Task details
In the entries below, identify every line with the string "type" and copy it.

*** Opening Extracted entries ***

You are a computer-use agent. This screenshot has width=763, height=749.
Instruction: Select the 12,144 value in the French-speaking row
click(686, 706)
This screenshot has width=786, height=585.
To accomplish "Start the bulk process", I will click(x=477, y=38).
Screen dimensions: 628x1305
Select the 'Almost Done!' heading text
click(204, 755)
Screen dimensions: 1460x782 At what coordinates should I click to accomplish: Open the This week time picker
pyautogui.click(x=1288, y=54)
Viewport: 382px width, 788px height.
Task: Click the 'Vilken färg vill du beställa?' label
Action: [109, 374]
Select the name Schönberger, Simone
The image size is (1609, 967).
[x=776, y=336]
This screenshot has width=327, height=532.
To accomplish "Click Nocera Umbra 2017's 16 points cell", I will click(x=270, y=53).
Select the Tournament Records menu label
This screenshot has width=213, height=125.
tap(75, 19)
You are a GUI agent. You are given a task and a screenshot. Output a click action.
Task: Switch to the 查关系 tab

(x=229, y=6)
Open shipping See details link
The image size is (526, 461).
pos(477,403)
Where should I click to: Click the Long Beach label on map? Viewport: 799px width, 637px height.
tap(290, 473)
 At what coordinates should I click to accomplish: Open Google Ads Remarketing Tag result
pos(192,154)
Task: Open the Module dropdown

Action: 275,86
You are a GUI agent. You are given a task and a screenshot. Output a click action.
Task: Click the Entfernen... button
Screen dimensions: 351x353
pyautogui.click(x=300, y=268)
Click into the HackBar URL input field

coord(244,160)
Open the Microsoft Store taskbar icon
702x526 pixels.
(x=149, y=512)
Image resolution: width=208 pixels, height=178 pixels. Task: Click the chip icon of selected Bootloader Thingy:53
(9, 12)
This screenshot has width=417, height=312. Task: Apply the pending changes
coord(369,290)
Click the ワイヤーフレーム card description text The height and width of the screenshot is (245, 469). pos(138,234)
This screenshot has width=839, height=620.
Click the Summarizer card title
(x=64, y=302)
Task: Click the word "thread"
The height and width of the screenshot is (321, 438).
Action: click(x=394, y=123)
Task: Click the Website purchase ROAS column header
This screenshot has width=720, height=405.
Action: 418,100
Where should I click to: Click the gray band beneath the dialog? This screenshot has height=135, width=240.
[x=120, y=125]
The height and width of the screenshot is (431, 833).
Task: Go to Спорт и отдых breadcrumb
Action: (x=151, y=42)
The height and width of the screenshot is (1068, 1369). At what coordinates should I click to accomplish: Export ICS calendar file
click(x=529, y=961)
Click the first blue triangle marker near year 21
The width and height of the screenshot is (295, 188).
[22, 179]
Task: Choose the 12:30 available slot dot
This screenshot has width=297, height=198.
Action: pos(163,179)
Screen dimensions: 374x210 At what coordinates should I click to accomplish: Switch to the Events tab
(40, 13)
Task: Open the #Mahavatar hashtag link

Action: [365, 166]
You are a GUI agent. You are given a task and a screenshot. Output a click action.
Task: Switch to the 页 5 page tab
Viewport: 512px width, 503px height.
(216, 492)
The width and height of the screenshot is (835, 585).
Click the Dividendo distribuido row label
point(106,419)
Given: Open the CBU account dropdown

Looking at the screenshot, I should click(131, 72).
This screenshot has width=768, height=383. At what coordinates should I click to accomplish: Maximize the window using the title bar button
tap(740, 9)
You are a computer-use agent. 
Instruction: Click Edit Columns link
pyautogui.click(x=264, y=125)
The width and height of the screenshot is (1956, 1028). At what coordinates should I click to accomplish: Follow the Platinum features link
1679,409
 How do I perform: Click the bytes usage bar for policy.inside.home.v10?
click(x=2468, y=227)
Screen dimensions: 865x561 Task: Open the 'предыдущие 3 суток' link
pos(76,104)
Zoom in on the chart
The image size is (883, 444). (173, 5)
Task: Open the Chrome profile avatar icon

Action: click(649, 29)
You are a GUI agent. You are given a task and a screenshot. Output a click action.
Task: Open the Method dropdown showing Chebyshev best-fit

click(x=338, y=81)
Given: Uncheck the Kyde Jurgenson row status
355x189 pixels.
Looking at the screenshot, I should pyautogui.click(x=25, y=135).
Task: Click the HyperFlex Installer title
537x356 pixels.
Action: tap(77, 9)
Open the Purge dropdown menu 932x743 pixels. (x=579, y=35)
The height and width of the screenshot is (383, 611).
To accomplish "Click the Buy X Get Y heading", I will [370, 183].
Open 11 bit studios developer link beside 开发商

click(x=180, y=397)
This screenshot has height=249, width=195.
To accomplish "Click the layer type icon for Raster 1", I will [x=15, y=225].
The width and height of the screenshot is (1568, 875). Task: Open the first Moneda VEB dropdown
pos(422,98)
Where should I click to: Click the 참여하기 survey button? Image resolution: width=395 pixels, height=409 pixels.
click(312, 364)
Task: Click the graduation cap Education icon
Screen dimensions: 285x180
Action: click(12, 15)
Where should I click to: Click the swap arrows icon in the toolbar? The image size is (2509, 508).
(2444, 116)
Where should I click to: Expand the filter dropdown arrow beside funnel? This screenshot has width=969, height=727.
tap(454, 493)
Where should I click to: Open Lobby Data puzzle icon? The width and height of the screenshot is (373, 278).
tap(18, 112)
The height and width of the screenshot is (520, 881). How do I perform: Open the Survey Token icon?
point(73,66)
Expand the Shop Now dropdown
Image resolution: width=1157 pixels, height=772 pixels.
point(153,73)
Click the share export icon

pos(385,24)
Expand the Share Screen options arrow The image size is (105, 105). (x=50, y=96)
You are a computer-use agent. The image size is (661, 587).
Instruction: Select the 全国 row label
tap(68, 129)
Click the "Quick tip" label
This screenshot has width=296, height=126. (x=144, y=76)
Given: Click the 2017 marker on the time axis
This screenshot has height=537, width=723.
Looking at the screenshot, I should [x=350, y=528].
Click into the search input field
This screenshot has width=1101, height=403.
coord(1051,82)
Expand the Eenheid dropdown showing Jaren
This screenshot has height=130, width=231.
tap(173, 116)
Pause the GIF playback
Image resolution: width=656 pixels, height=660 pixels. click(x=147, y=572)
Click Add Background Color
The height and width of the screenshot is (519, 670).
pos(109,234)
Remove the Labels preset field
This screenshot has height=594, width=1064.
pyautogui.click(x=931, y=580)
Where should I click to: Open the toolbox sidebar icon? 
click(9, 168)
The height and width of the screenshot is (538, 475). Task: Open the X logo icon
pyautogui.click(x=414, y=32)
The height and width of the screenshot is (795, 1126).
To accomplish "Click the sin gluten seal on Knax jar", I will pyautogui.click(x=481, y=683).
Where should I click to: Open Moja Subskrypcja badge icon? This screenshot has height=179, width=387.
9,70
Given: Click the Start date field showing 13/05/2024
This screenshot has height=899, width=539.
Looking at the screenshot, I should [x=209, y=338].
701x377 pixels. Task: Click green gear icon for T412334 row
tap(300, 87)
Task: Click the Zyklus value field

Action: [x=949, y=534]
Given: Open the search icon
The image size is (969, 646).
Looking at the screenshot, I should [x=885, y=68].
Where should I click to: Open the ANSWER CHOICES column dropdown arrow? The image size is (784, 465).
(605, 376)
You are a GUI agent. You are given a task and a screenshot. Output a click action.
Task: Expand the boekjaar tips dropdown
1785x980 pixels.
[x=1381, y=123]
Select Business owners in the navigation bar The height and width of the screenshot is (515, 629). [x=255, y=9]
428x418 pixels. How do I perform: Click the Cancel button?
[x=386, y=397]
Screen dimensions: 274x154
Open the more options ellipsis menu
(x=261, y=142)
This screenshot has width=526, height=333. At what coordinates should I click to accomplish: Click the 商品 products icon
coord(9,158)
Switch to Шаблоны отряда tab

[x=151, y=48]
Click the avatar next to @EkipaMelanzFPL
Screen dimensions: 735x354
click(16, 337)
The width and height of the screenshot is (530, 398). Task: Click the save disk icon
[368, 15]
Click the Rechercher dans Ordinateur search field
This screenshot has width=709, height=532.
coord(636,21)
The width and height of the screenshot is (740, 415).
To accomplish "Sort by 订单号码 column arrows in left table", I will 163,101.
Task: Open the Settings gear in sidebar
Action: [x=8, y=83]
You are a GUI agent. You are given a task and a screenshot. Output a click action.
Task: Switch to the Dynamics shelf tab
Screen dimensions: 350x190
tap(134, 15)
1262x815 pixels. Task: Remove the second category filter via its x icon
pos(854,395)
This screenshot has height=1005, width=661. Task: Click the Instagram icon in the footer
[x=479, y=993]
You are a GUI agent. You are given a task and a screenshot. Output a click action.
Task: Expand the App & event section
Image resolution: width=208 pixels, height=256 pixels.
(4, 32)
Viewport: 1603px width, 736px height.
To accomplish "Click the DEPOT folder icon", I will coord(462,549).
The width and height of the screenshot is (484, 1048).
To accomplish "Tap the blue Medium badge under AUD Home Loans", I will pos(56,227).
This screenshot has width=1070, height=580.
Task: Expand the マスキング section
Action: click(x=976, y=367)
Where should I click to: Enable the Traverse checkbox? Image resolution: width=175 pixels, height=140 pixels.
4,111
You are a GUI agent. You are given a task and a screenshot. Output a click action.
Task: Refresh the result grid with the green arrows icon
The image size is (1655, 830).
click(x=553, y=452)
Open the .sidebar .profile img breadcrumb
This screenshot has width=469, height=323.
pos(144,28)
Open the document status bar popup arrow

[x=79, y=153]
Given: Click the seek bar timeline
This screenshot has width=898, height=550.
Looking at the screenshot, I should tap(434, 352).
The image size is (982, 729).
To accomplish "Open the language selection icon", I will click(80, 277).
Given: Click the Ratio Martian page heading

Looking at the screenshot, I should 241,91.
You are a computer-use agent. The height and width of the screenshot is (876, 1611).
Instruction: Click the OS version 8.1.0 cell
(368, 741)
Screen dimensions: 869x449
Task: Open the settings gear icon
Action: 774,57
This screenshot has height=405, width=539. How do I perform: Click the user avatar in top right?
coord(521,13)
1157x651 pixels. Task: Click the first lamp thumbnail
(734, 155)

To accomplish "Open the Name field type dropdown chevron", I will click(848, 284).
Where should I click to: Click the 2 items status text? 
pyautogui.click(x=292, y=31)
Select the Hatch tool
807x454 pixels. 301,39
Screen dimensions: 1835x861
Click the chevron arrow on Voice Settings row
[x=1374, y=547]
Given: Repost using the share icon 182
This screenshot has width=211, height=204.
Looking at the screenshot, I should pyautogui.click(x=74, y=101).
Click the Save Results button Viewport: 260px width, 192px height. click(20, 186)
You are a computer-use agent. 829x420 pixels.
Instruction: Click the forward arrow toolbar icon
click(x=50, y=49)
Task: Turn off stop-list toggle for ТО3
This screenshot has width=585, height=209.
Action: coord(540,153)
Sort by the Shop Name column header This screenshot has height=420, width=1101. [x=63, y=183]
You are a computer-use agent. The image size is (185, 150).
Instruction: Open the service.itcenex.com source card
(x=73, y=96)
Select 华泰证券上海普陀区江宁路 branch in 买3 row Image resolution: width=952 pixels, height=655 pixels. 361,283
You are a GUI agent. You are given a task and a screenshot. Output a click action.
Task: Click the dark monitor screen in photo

*** Closing Extracted entries ***

Worked solution
To accomplish "Click the layer type icon for Raster 1", I will [x=15, y=225].
To accomplish "Open the Name field type dropdown chevron", I will click(848, 284).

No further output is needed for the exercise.